In the 2018 vote for Idaho Proposition 1; 278,212 (46.20%) voted to save historical horse racing while 323,924 (53.80%) voted against Idaho Proposition 1. 45,713 voters would have been needed in order to pass Idaho Proposition 1.

== Proponents ==
Treasure Valley Racing is credited with authoring Proposition 1, and was also the primary contributor to the Committee to Save Idaho Horse Racing, Create Jobs, and Fund Public Schools political action committee.

== Opponents ==
The Coeur d'Alene tribe was the primary contributor for two political action committees that opposed the measure. In 2018, the North Idaho Voter Project PAC was created by representatives of the Coeur d'Alene tribe. Representatives of the North Idaho Voter Project PAC were accused of following and harassing Proposition 1 canvassers (signature gatherers) who were attempting to acquire enough signatures to place the Prop 1 question on the 2018 ballot. The same PAC was also accused of attempting to bribe Proposition 1 canvassers to quit gathering signatures. The second opposition PAC is titled Idaho United Against Prop 1, and lists the chairman of the Coeur d'Alene Tribal Council, "Ernie" Stensgar, as the Treasurer.

== History ==
The Idaho legislature voted to allow historical horse racing at horse race tracks in 2013. In 2015 horse races in Idaho brought in about $50 million in annual payroll, and sales.
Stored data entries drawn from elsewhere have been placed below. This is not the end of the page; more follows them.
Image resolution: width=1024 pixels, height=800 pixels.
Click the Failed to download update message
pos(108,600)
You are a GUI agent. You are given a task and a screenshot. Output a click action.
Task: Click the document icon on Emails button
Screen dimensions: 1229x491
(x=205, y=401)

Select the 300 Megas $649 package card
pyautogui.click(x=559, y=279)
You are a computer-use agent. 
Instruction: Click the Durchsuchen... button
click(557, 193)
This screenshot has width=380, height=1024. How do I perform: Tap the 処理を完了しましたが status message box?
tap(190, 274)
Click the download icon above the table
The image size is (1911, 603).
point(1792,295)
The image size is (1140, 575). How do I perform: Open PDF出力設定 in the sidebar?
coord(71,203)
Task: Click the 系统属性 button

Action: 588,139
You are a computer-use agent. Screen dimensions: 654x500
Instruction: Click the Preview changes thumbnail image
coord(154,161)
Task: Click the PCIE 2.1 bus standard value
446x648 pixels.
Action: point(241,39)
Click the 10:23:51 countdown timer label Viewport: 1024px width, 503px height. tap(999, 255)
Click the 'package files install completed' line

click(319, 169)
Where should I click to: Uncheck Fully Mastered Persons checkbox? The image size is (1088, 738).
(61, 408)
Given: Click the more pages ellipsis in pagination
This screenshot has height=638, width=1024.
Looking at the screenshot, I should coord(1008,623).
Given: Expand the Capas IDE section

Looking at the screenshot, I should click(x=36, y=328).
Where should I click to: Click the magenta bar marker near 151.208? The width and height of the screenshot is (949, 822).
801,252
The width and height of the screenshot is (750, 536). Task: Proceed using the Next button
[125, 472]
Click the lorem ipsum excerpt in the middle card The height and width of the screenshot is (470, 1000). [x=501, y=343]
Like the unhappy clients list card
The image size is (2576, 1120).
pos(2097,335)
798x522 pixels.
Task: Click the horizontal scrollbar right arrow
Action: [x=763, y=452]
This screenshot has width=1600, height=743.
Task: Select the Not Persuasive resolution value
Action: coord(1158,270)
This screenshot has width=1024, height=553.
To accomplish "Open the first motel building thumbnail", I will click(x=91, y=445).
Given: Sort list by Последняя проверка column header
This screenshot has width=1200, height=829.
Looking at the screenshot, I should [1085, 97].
In 2015 a lobbyist for the Coeur d'Alene tribe introduced Senate Bill 1011 (2015) to the Idaho Senate State Affairs Committee. This repealed historical racing in Idaho. Later in 2015 a gubernatorial veto to protect historical horse racing was invalid due to the timing of the veto Tribal representatives testified during the 2015 legislative hearings for Senate Bill 1011 that they were worried historical racing terminals would negatively impact their own tribal casino revenues. This caused all horse race tracks to close and over 535 jobs were lost.

== Funding ==
Chairman of the Coeur d'Alene Tribal Council, "Ernie" Stensgar reported on behalf of the Idaho United Against Prop 1 political action committee, that the Idaho United Against Prop 1 PAC had received $6.55 Million and spent $5.67 Million through October 31, 2018 to persuade voters against Prop 1.

Bruce Newcomb, a former Speaker of the House for the Idaho House of Representatives, is listed as Chairman for the Committee to Save Idaho Horse Racing, Create Jobs, and Fund Public Schools political action committee. Through October 31, 2018, the Committee to Save Idaho Horse Racing PAC raised $5.94 Million and spent $4.59 Million in support of Prop 1.